A Biased Coin
- Create a new class named BiasedCoin that models a biased coin (heads
and tails are not equally likely outcomes of a flip). To do this you will modify the
Coin class from the text (in the file Coin.java).
To do this in BlueJ, add the Coin.java class to your project as usual. Open the file, then change "class Coin" to "class BiasedCoin" and save the file. This will create a new file, BiasedCoin.java, in your project directory/folder. Okay, now, you should alter the BiasedCoin class as
follows:
- You need to ensure that your constructor has the same name as the
class (i.e., BiasedCoin).
- Add a private data member bias of type double. This data member
will be a number between 0 and 1 (inclusive) that represents the probability
the coin will be HEADS when flipped. So, if bias is 0.5, the coin is an
ordinary fair coin. If bias is 0.6, the coin has probability 0.6 of coming
up heads (on average, it comes up heads 60% of the time).

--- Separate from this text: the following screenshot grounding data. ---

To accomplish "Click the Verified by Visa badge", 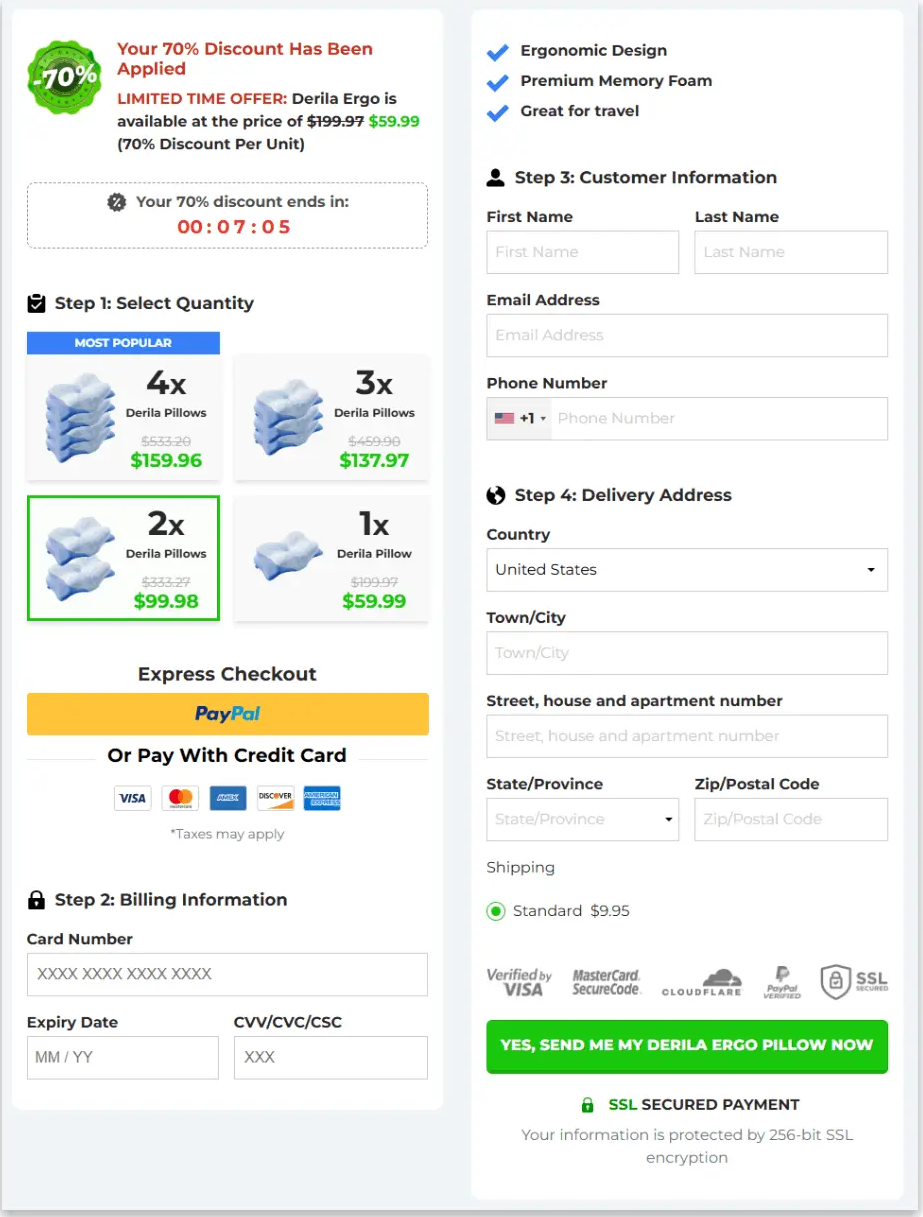I will [519, 982].
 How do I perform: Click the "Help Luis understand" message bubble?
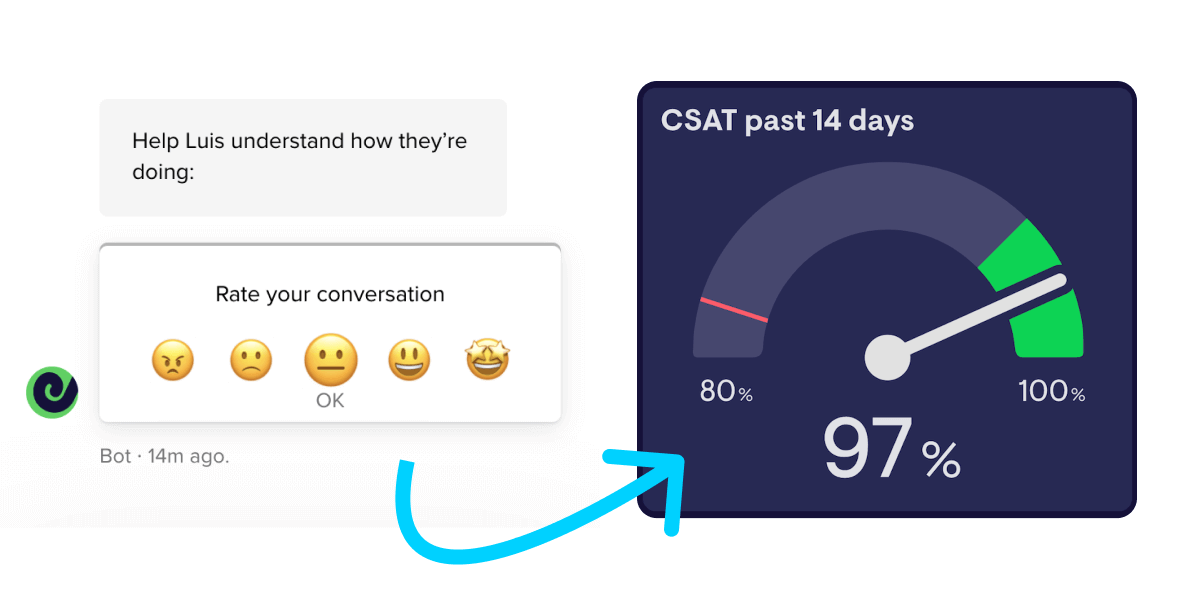(x=302, y=157)
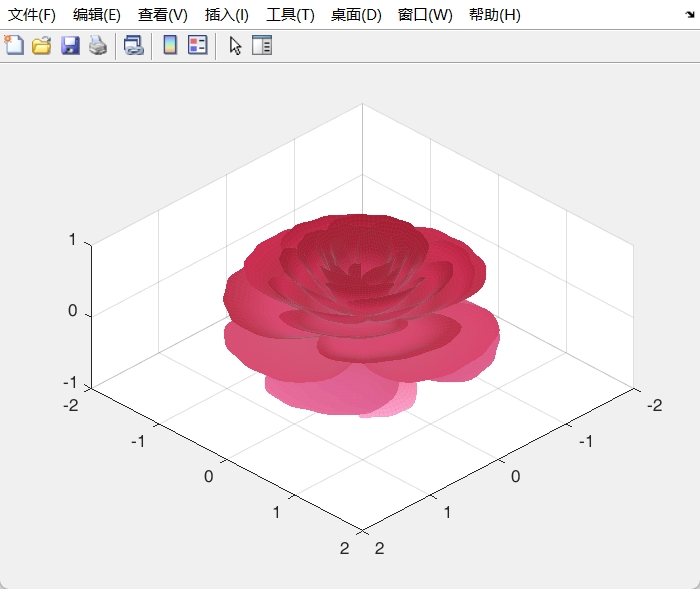Insert a legend using the toolbar icon
700x589 pixels.
(197, 45)
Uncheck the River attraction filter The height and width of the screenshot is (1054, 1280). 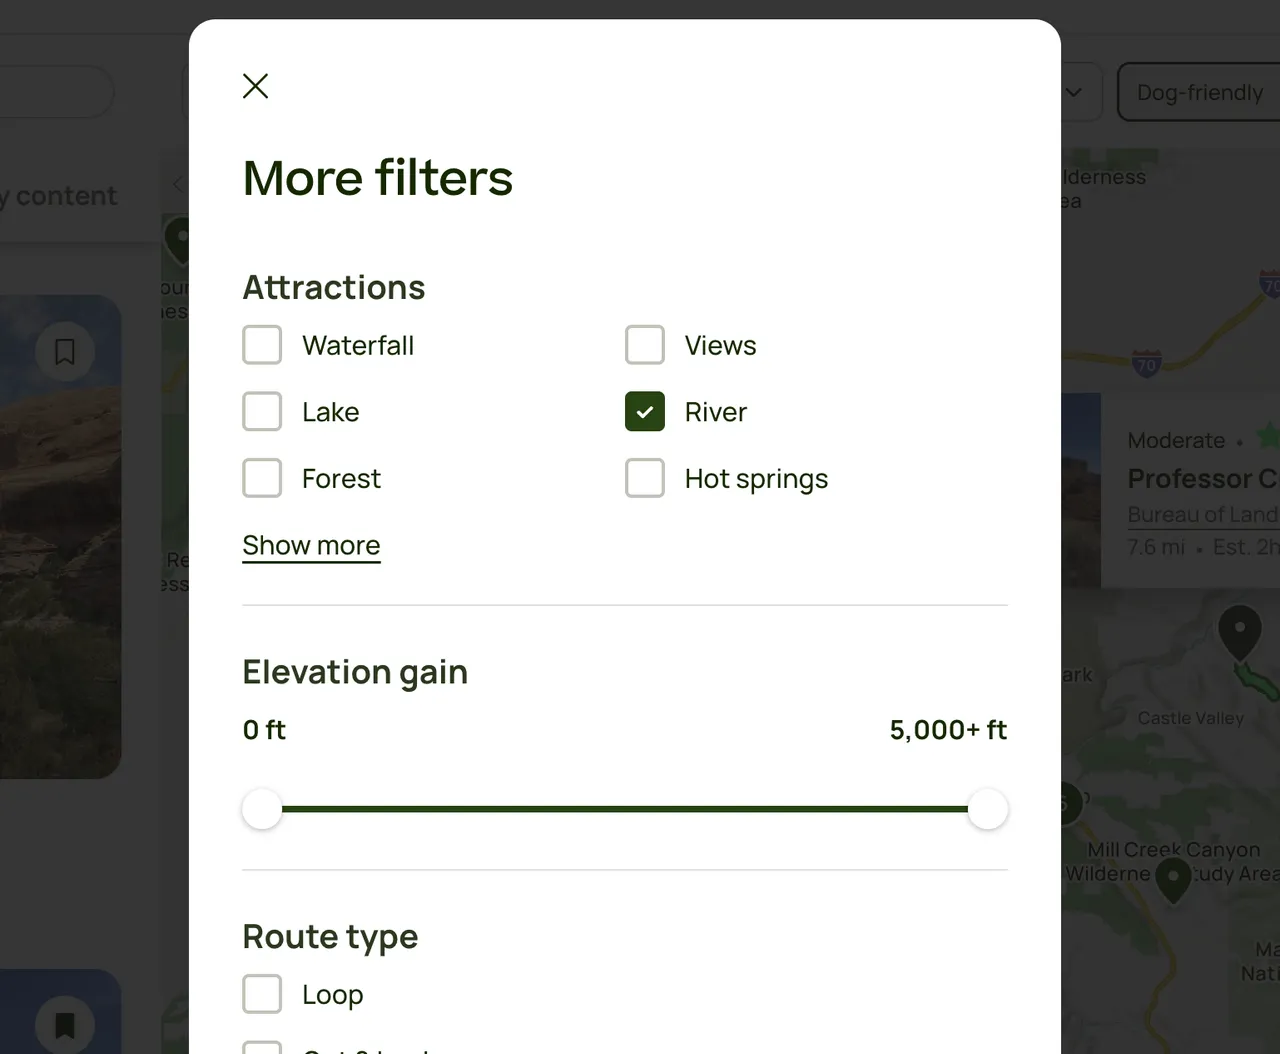click(x=645, y=412)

- Modify the default constructor by assigning the value 0.5 to bias. This will make the default coin a fair one.
- Modify flip so that it generates a random number then assigns
face a value of HEADS if the number is less than the bias; otherwise
it assigns a value of TAILS. You may want to review Java's Random class.
- Add a second constructor with a single parameter that is a double-- that parameter
will be the bias. If the parameter is valid (a number between 0 and 1
inclusive) the constructor should assign the bias data member the
value of the parameter; otherwise it should assign bias a value
of 0.5. Call flip (as the other constructor does) to initialize the value
of face.
- Create a modified version of the Runs
program from the last exercise (call it BiasedRuns) that uses the
BiasedCoin class. The program should prompt the user to provide an initial bias toward heads. If the user enters a value less than 0 set the bias to 0, if it is greater than 1, set the bias to 1.
- The hardcopy you hand in should show two executions of BiasedRuns, using different biases.